Si l’on admettait : 1° qu’il n’est pas obligatoire d’appartenir à un territoire pour y vivre, plus ou moins durablement ; 2° qu’il n’existe pas (c’est-à-dire qu’on cesse d’adhérer à cette opposition) des « nationaux » et des « étrangers » (il faudrait alors être identifié par d’autres critères : un numéro universel de sécurité sociale par exemple) ; 3° que l’humanité est une, à travers et avec toutes ses apparences physiologiques, sociales, culturelles, etc., tout le monde serait gagnant, sauf les États-nations, qui seraient voués à une plus ou moins rapide extinction.

Je terminerai en citant cette phrase de Montesquieu, qui devrait servir de guide à tout humanisme : « Si je savais quelque chose utile à ma patrie et qui fût préjudiciable à l’Europe, ou bien qui fût utile à l’Europe et préjudiciable au genre humain, je la regarderais comme un crime. » (Pensées, n° 741)

[1] « Un déni d’humanité insupportable », J.M.G. Le Clézio, L’Obs, 11 janvier 2018.

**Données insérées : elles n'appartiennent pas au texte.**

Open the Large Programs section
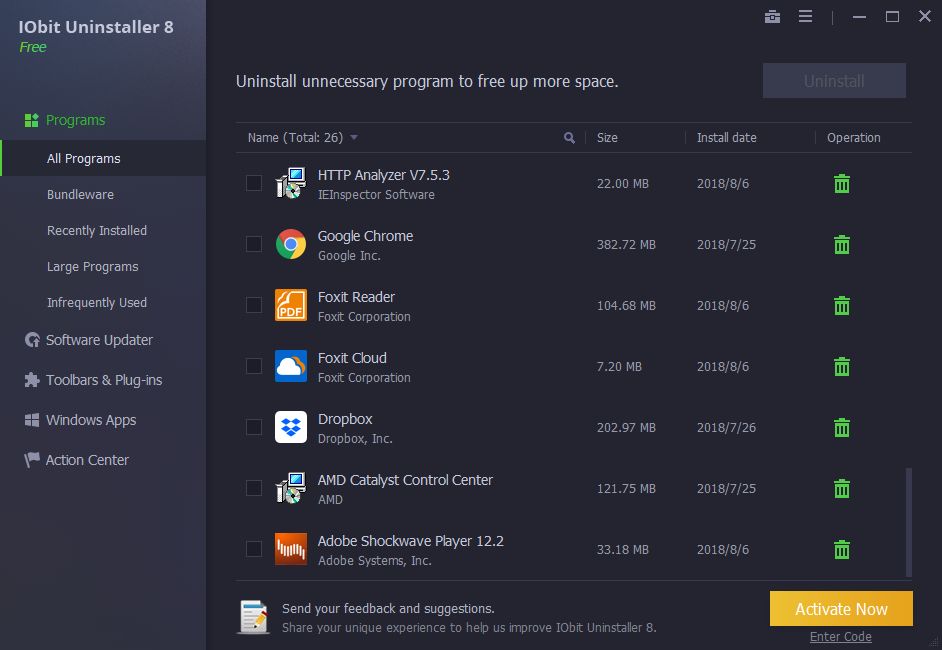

[2] Les métiers des immigrés, septembre 2021, DARES : https://dares.travail-emploi.gouv.fr/sites/default/files/603e003378fb28cf5870f021de8a0ff4/Document%20d%27%C3%A9tudes_metiers_immigr%C3%A9s.pdf

[3] Titulaire de la chaire « Migrations et sociétés » au Collège de France. Cours du 5 novembre 2021, Chiffres en débat. Accessible sur le site du Collège de France.

[4] Catherine Wihtol de Wenden, Les incommunications de l’Europe sur la crise des migrants et des réfugiés, Hermès, 2017/1, n° 77. Auteur de Faut-il ouvrir les frontières ? Presses de Sciences Po, 2017.